- TEXT PASSAGE
━━━

Notably, these efficacy disparities persist despite all evaluation datasets mining issues from popular Python repositories with similar public exposure profiles. Under randomly assembled inputs, semantic cues alone should not allow any model to solve these tasks at such high rates. The performance differential increases as context is reduced: the less information given, the starker the contrast, further indicting the likelihood of memorization.

The results have key implications:

High performance on SWE-Bench-Verified likely reflects pretraining data overlap, not general or transferable bug localization capability.
Given that similar projects in BeetleBox and SWE-rebench do not yield elevated scores, even for repositories with similar public visibility, the artifact cannot be ascribed merely to "open-source project bias."
The risk is acute for leaderboards and evaluation pipelines that claim to reflect progress in agent capabilities: agents leveraging high-performing LLMs may benefit primarily from pretrained exposure to benchmark artifacts rather than agent design or autonomy.
These findings align with prior work revealing significant contamination in SWE-Bench (Aleithan et al., 9 Oct 2024, Zhou et al., 10 Feb 2025), highlighting the necessity for decontaminated and continuously refreshed benchmarks such as SWE-rebench (Badertdinov et al., 26 May 2025).

Relationship to Prior Work

Previous studies have identified evidence of direct data contamination in SWE-Bench, showing up to 94% of issues pre-date LLM cutoffs and demonstrating performance collapse on post-cutoff datasets (Aleithan et al., 9 Oct 2024). Automated de-duplication analyses uncovered nontrivial leakage rates in SWE-Bench-Verified (10.6% for StarCoder) (Zhou et al., 10 Feb 2025). However, this work extends the argument: rather than simply comparing benchmarks, it directly interrogates models’ abilities on an information-impoverished task that should be logically intractable absent dataset memorization. This approach substantiates stronger claims of memorization-driven evaluation artifacts on SWE-Bench-Verified.

━━━

- DATA
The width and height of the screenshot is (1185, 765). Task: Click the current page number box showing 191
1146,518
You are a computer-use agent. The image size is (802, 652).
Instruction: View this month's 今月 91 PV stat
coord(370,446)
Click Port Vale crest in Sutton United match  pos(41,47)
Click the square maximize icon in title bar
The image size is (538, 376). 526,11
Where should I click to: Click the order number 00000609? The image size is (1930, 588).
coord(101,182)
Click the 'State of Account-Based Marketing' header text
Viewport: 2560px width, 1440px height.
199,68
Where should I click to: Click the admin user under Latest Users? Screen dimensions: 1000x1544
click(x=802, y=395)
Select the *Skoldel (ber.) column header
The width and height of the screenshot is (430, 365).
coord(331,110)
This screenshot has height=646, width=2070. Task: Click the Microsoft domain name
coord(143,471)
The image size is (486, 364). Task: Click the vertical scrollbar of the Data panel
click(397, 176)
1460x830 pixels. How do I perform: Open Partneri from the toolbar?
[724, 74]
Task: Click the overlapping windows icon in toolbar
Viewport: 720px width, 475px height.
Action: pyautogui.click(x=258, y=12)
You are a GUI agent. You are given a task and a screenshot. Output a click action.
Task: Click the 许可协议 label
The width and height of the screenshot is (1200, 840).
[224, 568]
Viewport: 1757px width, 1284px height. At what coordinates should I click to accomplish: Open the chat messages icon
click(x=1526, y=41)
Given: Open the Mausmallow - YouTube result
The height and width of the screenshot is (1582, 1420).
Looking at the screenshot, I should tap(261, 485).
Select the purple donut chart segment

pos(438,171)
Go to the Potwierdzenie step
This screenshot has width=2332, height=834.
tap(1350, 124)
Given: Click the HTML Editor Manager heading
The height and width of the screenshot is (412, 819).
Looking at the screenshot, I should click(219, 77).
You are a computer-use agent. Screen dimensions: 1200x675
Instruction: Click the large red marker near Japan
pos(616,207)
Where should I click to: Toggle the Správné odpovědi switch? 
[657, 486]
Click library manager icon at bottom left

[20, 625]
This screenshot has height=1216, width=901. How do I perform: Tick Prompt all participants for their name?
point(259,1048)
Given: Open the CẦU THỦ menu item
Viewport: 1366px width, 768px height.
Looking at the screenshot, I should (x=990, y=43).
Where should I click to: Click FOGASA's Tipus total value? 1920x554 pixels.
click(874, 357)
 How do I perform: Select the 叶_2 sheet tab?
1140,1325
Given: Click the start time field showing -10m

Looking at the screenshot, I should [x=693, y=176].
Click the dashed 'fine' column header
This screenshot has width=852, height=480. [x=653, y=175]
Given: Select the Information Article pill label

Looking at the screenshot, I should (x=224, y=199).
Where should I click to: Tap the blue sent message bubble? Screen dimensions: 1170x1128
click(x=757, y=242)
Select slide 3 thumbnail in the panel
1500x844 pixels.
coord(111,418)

━━━

- WORK INSTRUCTION 1
Please list every distinct prior work cited in the passage about memorization on SWE-Bench-Verified, giving each as author and date.
- WORK INSTRUCTION 2
Carry the passage about memorization on SWE-Bench-Verified forward from its final sentence.

- TASK RESULT 1
Aleithan et al., 9 Oct 2024
Zhou et al., 10 Feb 2025
Badertdinov et al., 26 May 2025

- TASK RESULT 2
Further, the present results cohere with recently surfaced evidence from independent teams, e.g., high file path prediction accuracy with issue-only settings on SWE-Bench-Verified but not on held-out repositories (Liang et al., 14 Jun 2025). Other deficiencies—such as weak test sets (Aleithan et al., 9 Oct 2024, Wang et al., 19 Mar 2025) and lack of cross-language coverage (Yang et al., 4 Oct 2024, Zan et al., 26 Aug 2024, Zan et al., 3 Apr 2025)—compound the unreliability of SWE-Bench-Verified as a progress metric for robust agentic systems.

Implications and Future Directions

The findings demonstrate that benchmarking on SWE-Bench-Verified does not adequately distinguish LLMs with genuine reasoning or agentic skills from those with strong corpus recall. Theoretical advancements contingent on agent evaluation require benchmarks that are insulated from pretraining contamination, most effectively through ongoing, automated harvesting of post-cutoff, high-quality issues (as in SWE-rebench (Badertdinov et al., 26 May 2025)).

Practically, relying on contaminated benchmarks may mislead research prioritization, encouraging optimization for short-term leaderboard advancement rather than architectural or methodological generalization. Future work should emphasize robust contamination detection, post-hoc decontamination, and continuous benchmark evolution. Cross-lingual, multimodal, and context-agnostic settings should be the new standard for evaluating true agentic proficiency.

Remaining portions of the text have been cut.